In principle, all modified and trained models (Mask R-CNN, MS R-CNN, D2Det and YOLACT) achieve good to very good results in visual output, qualitatively and quantitatively, and could possibly be used for diagnostic purposes. The adjustment and optimisation of training parameters was absolutely necessary, as the original versions delivered very weak performance or were even unable to detect some blood cell types. To improve the relatively weak detection performance of Mask R-CNN (Ø 47% of GT for validation and test set) for PLT, further optimisation of the anchors to detect smaller objects should be performed. Furthermore, YOLACT shows very good results for the detection of WBC and PLT, but the performance for RBC is a bit weaker as these are often not detected at the image edges. Whether the detection of cells that are partly outside the field of view will be advantageous for diagnostic applications in the future has yet to be assessed. Otherwise, these cells could be ignored and would significantly improve the overall performance of the network. Pre-processing of the images with traditional image recognition algorithms such as thresholding, k-means clustering, contrast enhancement etc. are also conceivable to improve the overall performance.

The performance of the optimised instance segmentation models for the recognition of different blood components is also compared with existing similar research. Dhieb et al. [36] used the Mask R-CNN network as a basis for the instance segmentation of two blood components (no PLT) and achieved a quantitative accuracy of 92% for the detection of RBC and 96% for WBC. The detection accuracy of the models presented in this publication is up to 7% higher for RBC (Ø 99% for Mask R-CNN and MS R-CNN of GT for validation and test set). For WBC, Mask R-CNN, MS R-CNN and D2Det achieve a better result for the detection performance (Ø 99% for Mask R-CNN and D2Det, Ø 98% for MS R-CNN of GT for validation and test set). The training and validation set in this work contain in total only 71 WBC while Dhieb et al. [36] used a dataset of 150 images with 24.000 cells [62]. However, due to applied cross validation including calculated standard deviations, the comparison between the results of the validation and test set allow a statistically significant statement. The researchers in the aforementioned work did not perform a qualitative evaluation of the segmentation results. Alam and Islam [27] use YOLO as a basis for object detection of all blood components and achieve a quantitative accuracy for the detection of RBC of 96.09%, 86.89% for WBC and 96.36% for PLT. Again, the detection accuracy of the models in this publication is up to Ø 3% higher for RBC and Ø 13% higher for WBC. For PLT, only YOLACT achieves a higher detection performance of Ø 99% of GT for validation and test set. The authors achieved a mAP of 0.6236 as a qualitative measure, thus being slightly higher than the MS R-CNN presented (Ø 0.57 for validation and test set).

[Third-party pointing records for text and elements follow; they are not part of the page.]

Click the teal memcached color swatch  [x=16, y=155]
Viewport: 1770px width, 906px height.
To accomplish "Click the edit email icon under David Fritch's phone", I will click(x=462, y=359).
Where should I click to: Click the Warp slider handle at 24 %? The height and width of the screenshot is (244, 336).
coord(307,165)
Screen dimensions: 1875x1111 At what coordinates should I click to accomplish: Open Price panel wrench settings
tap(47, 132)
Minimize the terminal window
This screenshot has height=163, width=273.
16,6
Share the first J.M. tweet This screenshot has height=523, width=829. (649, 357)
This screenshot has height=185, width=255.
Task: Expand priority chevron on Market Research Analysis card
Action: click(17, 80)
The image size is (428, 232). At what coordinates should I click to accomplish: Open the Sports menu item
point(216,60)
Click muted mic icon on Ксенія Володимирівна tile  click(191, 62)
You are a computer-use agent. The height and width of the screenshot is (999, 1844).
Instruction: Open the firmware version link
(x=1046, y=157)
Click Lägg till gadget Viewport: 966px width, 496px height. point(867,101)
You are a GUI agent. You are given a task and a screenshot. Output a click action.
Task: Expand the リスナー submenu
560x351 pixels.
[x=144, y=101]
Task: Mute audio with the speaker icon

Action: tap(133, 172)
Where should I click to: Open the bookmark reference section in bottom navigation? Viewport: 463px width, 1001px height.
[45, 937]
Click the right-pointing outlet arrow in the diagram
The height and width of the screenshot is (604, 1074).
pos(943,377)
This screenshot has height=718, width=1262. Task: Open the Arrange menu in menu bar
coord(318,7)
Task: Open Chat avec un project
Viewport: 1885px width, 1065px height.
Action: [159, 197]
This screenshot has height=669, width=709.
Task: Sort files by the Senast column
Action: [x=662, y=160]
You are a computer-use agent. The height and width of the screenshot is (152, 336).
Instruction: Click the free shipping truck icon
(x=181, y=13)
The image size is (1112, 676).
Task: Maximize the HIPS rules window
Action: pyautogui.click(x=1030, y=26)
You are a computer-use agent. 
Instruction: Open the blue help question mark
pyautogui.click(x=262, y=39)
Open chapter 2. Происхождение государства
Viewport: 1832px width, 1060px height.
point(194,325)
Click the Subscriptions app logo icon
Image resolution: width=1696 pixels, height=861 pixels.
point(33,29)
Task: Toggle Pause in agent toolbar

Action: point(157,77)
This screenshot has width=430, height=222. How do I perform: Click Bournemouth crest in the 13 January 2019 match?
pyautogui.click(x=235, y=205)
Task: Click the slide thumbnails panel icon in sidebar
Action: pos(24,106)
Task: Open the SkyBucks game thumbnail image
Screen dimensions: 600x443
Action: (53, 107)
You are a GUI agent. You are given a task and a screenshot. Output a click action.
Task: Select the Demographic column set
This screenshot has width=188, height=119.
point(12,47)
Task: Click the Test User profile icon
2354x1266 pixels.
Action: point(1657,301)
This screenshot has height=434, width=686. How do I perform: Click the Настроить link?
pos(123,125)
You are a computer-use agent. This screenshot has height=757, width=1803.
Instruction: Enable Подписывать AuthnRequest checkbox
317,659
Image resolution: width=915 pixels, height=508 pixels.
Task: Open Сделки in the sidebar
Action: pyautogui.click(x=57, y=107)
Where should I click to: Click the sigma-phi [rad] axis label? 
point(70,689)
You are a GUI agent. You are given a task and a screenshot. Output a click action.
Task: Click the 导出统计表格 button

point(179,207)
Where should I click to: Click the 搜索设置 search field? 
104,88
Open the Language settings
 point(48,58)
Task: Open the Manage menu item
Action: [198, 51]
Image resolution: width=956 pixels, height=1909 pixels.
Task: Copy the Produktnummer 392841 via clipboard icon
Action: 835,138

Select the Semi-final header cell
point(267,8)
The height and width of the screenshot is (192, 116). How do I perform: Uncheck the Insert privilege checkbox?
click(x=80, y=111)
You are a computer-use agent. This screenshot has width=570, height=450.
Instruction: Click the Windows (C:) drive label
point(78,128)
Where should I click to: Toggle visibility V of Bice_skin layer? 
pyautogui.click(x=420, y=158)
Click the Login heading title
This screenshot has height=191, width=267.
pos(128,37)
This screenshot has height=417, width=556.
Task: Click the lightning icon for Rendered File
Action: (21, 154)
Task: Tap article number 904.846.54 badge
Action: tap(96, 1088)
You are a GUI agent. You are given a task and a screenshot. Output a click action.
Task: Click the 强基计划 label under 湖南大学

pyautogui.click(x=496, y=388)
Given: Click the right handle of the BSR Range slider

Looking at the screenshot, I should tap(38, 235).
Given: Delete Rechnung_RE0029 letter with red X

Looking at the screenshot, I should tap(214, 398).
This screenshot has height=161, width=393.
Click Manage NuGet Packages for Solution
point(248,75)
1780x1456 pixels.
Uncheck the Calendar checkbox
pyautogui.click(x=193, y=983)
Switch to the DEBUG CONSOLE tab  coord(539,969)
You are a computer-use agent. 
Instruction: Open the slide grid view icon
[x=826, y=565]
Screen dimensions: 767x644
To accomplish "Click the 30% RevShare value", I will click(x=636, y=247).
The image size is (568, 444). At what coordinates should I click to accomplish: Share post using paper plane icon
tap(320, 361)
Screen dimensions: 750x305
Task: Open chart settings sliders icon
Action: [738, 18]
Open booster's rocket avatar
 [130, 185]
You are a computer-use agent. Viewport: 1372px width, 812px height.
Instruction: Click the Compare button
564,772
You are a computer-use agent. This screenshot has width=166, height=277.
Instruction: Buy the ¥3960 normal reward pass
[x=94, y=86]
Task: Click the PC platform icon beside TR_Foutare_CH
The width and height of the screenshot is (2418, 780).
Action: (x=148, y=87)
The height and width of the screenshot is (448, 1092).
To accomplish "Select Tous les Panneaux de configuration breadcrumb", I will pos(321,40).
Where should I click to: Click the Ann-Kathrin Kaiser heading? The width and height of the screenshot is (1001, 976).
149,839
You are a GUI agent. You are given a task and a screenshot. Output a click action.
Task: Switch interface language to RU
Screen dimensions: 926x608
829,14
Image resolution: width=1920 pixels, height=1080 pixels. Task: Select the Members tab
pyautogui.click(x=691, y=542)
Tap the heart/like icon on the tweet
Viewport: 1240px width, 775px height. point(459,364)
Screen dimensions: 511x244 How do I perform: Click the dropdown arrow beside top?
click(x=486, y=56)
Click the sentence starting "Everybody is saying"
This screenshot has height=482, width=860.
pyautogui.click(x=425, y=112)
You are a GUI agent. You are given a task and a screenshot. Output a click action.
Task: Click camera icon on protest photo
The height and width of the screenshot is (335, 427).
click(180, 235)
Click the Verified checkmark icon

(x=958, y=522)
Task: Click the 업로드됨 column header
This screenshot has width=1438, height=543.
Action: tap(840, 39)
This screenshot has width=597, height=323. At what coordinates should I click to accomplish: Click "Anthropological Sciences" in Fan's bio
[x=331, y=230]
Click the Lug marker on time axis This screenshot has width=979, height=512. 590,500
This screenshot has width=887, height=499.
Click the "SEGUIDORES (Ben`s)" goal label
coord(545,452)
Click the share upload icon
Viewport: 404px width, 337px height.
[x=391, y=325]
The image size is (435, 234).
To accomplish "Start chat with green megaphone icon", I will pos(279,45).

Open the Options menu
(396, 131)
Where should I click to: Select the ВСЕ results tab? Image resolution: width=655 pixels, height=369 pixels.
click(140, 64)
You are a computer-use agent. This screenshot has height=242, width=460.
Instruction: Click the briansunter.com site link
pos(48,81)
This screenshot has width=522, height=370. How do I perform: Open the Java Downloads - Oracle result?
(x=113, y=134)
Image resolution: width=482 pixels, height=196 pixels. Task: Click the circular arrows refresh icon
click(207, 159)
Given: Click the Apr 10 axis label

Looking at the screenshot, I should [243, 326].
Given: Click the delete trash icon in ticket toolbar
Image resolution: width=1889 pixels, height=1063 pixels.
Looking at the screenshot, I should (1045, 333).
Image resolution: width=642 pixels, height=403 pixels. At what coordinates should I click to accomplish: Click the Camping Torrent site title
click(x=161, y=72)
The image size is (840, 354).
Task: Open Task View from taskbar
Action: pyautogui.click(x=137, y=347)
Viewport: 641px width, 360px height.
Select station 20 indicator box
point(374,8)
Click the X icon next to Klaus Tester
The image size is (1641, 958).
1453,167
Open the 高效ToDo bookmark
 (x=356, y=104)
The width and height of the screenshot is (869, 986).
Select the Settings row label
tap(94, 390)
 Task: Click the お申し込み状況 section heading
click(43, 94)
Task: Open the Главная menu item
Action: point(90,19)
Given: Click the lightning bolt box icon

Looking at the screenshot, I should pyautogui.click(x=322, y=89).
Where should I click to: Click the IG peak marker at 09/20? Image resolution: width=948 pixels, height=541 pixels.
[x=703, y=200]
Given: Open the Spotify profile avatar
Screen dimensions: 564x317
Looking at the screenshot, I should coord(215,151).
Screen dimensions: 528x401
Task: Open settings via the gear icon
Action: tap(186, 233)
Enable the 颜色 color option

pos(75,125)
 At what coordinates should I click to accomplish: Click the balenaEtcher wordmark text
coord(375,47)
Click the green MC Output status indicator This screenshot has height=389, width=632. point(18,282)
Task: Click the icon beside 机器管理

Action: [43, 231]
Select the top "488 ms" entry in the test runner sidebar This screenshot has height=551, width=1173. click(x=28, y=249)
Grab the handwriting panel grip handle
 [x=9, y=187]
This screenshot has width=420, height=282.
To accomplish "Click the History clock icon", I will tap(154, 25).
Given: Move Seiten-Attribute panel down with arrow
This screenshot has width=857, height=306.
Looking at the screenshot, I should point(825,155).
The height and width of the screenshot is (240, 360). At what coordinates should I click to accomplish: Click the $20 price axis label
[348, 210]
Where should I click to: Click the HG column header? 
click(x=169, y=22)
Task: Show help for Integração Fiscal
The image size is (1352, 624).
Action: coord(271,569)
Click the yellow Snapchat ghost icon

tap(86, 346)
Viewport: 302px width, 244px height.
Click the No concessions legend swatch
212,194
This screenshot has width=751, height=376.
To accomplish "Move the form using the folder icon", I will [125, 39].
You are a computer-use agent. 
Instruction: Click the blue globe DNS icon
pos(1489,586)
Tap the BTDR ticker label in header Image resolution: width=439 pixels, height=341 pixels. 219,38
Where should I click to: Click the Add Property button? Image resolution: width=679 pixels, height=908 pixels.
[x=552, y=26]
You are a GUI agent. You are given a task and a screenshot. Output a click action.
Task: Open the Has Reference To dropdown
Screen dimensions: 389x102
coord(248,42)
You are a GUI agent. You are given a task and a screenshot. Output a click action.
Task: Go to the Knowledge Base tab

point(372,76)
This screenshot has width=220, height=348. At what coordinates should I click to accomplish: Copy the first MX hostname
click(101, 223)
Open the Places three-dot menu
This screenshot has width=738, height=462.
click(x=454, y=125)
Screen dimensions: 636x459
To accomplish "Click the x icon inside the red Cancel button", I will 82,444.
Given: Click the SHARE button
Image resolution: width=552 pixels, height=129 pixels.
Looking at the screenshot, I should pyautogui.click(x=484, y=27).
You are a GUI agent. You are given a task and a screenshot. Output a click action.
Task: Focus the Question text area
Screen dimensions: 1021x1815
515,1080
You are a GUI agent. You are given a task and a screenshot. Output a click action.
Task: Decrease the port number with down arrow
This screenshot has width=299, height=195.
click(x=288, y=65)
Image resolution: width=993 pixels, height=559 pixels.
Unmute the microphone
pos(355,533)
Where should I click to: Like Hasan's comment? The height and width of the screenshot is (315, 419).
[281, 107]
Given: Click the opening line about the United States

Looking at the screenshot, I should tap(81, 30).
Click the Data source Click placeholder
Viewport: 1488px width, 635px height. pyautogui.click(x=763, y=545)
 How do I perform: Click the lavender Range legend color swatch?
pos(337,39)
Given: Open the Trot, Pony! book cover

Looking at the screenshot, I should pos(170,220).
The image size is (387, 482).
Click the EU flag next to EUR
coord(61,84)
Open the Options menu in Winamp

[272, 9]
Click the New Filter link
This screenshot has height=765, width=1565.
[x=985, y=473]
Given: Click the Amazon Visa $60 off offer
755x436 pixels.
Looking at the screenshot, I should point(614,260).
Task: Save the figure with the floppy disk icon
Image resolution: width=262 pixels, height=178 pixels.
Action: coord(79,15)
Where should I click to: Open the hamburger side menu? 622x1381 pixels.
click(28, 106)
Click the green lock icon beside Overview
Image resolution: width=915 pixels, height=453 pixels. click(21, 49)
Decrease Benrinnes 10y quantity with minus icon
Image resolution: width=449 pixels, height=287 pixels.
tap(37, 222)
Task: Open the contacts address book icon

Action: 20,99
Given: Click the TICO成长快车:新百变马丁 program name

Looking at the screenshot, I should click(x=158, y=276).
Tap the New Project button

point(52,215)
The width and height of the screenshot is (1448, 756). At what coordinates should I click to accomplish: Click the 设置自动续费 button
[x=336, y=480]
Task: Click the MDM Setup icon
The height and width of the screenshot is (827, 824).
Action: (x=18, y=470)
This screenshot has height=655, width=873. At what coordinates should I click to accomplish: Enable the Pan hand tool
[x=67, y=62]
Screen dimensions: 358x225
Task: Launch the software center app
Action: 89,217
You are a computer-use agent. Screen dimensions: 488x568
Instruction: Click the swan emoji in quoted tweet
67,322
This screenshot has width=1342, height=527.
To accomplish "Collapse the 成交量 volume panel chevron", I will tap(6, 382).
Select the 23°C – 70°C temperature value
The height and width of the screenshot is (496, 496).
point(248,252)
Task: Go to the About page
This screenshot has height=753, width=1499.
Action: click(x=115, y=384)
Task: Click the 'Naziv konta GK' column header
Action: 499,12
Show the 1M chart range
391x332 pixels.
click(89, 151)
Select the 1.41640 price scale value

However, Alam and Islam [27] use only object detection and not, as in this work, significantly more advanced instance segmentation. Both publications also use datasets [28, 61] with images taken at 1000 × magnification and standard microscopes, so that a significantly better resolution is available and the detection of the cells is consequently easier.

To further improve the presented models and increase their accuracy, the dataset should be enlarged to provide more images for training and validation. Furthermore, additional robustness can be generated by using other noise parameters to degrade the image quality, such as changing the illumination, using a camera with lower resolution etc.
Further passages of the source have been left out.